Why open up discussions about functional disorders?
After a while of pondering over to even post about my condition, I realized I’m here to help others suffering from long term health conditions whether that be physical or mental health. My journey is the reason I’m blogging today, it’s the reason I’ve learned from mistakes, taken action over my condition, and grown into a more self-aware individual. It is the basis for the knowledge I’ve gained about living with chronic illness. I will admit my nerves around discussing functional disorders, as I’m sure a lot of people are aware there is a stigma attached and a lot of us feel we cant talk about it or even accept it ourselves. Being honest about my journey and the reality of my condition is the only way to help and change opinions on functional conditions. Bring awareness to the reality that these conditions are as debilitating as any other chronic condition. I want to welcome us into a space of acceptance and understanding in the community.
A short snippet of my journey
I became ill at age 12, I was diagnosed with multiple stomach infections and gastro trouble, but over the next few years developed more concerning symptoms, I started with long-lasting fatigue, weight loss, loss of appetite, loose stools and a lot of anxiety and depression. Doctors said I needed a psychologist and being a teenager I hated the idea of believing this was all mental. In truth it certainly was not, this was far more than depression, I was experiencing fainting and spaced out episodes also. I was deteriorating rapidly, I missed out on school and rebelled with my emo style and hated pretty much everything and anyone, especially doctors. The mental strain was terrible, I couldn’t sleep or eat properly and everyone wanted answers but every doctor had a different idea. I was diagnosed with gastro reflux disease and irritable bowel syndrome by the age of 16, but every other symptom seemed unclear. This is a familiar story with FND sufferers it can take years to diagnose and there are still plenty of doctors who refuse to see it as a real illness at all.
As I began to refuse drugs and seeing doctors altogether, up to 18 I was symptomatic every day, but I hid everything to the outside world, it felt like not one person understood, I couldn’t get help to study without a solid diagnosis, I dropped college and could not even manage a few hours charity works. Hitting rock bottom, I was extremely low in weight, still not sleeping, and ignoring my body, because it just felt like the enemy, and over several years I had enough of doctors, tests, and people telling me all I needed was a psychologist.
A few thoughts on FND Blog series
To finish this section of my journey, before everything is about to change for me at age 18. There was a young woman with a troubled life, in denial of my mental health. How I perceived my illness only contributed to more hate and pain towards myself. Although back then there were plenty of doctors who should be held accountable for misdiagnosis and the most painful words that included ‘there is nothing wrong with you’.

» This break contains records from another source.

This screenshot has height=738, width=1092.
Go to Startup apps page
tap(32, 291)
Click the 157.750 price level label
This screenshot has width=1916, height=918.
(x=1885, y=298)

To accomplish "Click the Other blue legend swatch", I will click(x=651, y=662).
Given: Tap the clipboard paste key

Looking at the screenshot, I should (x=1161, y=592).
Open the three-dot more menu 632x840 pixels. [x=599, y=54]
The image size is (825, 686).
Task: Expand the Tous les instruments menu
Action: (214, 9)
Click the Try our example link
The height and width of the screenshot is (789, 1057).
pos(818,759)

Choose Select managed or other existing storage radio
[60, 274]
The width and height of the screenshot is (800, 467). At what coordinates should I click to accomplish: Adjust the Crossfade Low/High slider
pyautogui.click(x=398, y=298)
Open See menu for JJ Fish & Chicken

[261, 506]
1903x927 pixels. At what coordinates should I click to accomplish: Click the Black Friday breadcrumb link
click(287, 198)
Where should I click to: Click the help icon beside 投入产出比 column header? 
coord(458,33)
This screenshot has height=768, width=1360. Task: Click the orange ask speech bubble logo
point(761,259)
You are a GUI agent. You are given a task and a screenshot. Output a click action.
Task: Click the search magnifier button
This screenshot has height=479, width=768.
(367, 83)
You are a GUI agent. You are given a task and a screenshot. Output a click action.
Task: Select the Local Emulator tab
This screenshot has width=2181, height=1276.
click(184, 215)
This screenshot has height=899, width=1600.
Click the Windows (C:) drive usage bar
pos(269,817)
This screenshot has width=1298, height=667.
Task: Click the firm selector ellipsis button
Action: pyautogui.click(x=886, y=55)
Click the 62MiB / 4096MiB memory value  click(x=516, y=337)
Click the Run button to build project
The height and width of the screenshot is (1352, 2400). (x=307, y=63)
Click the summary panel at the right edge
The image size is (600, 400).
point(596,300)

The next three years went further into a downward spiral, that left me dependant and wheelchair-bound, in part 2 I will account for these further experiences. But there is light at the end of the tunnel as this blog will show.
I welcome discussion on this post, please leave a comment if you are a sufferer of FND , experienced similar issues with diagnosis, or even have a question for FND sufferers?
My message is to welcome functional patients into the community and dispel some of the myths surrounding it.